=== Exercise description ===
Each line starting at the one that contains "Beskyttelse (764, 1506)" and ending at the one that contains "Om os (857, 1506)" must be returned exactly, and the rest of the listing is left out.

=== Data section ===
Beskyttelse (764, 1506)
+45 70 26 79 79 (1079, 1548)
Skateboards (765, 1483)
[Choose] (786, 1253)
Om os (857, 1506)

--

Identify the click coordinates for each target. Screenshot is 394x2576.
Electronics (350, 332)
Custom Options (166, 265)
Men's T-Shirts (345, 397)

=== The completed task ===
Beskyttelse (764, 1506)
+45 70 26 79 79 (1079, 1548)
Skateboards (765, 1483)
[Choose] (786, 1253)
Om os (857, 1506)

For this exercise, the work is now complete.